Nowell answered Dave, “It made us impossible to find.”

Steaks hit the grill and sizzled. In his red apron Harv went at a wiggle to lean over the balustrade. He waved a long-handled fork and shouted down at the pool. “Yawl better get your showers because it is supper time.” The wind took off his chef’s hat. He was bald under it. With a yelp, he chased it across the
terraza.

“I’ll go,” Dave said, and stood.

Harv was on hands and knees in a far corner. Only his broad, blue-denimed butt, the red bow of the apron, the white soles of his Adidas showed. But his hearing was good. “Yawl are welcome to stay.” His voice came muffled. “Fresh corn on the cob? Genuine Mississippi beaten biscuits?” He pulled the hat from behind the stacks of tiles, sat back on his heels, slapped dust off the hat. “Homemade Texas pecan pie?”

“Sounds great,” Dave said, “but I have an appointment.”

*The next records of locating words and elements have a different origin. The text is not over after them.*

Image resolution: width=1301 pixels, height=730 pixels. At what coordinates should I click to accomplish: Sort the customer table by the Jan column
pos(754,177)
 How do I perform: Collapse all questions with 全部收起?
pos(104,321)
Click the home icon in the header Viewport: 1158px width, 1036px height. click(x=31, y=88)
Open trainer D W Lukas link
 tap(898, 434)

“Go fetch him.” Harv stood up and settled the puffy red hat on his dome. “Bring him back. He’s welcome.”

“It’s not that kind of appointment,” Dave said, and to Nowell, “Didn’t they sort of make it easier for you? To get on with what you were doing? Fewer interruptions?”

“What really needed doing,” Nowell said, “wasn’t parades and picket lines and protests. It was changing the laws. For twenty years we tried single-handed. Now and then some new assemblyman still wet from the egg would flutter into the lion’s den with a timid little bill. They always ate him.” Nowell sighed and pushed up from the chaise. “Then, at long last, we got an experienced man on our side.” He moved his mock teenager’s body to the top of the stairs. “Someone who could do it right, who had the necessary committee chairmanships, the necessary power.”

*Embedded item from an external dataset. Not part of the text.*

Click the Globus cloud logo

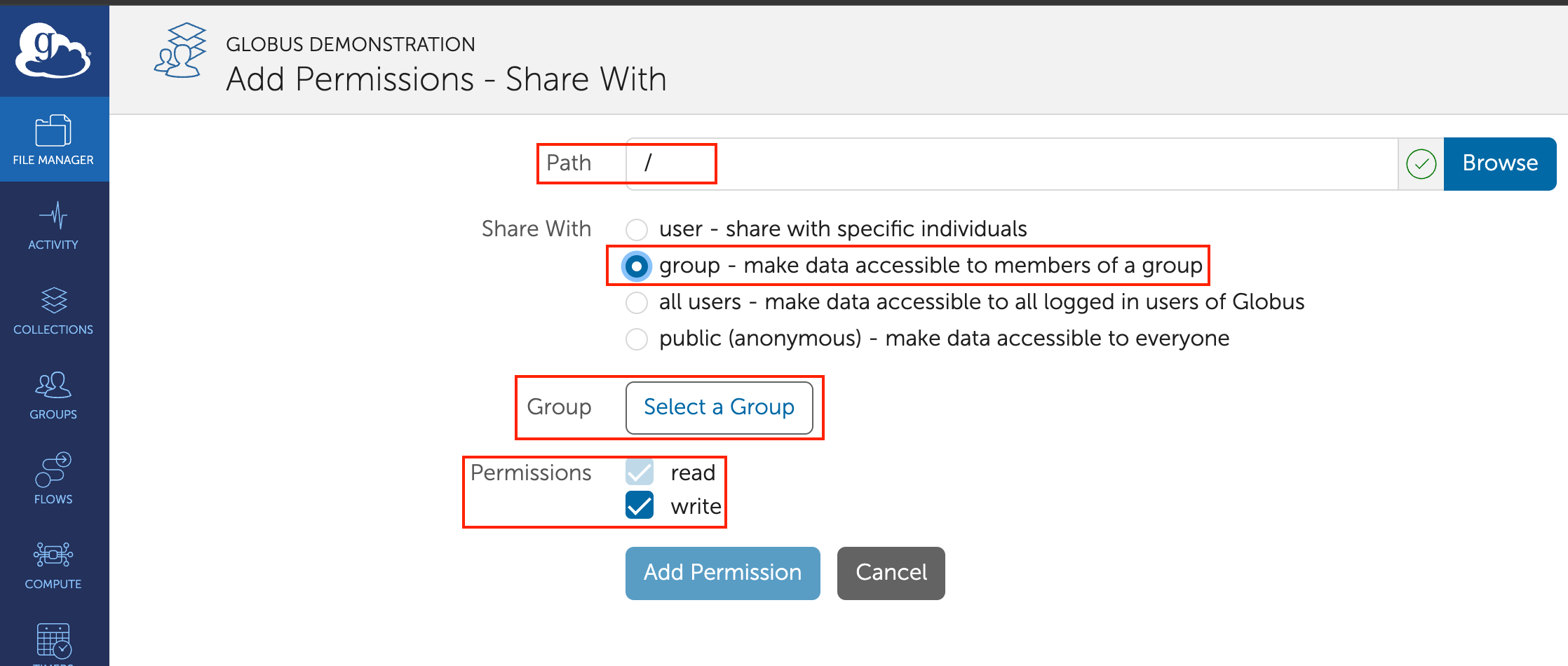tap(54, 50)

“And you got the laws changed,” Dave said.

“We did not.” Nowell leaned out to peer down at the pool. “Come on, you tragic misfits.” He turned back to Dave. “Not then. We rounded up twenty expert witnesses, psychiatrists, law professors, police chiefs—”

“Not Ben Orton,” Dave said.

Nowell gave him a pitying look and went on. “We sat at long hearing-room tables being glared at by bleary-eyed political hacks who went after us, day after day, with questions like dull castration knives. Then we waited.”

The boys from the pool came scrambling up the stairs, water streaming from long, wet-dog hair and laying a glaze on uncompleted bodies. They waved towels like guidons. A couple of them brushed Nowell’s sunken cheek with kisses before they followed the rest, laughing, shouting, dodging, into the house.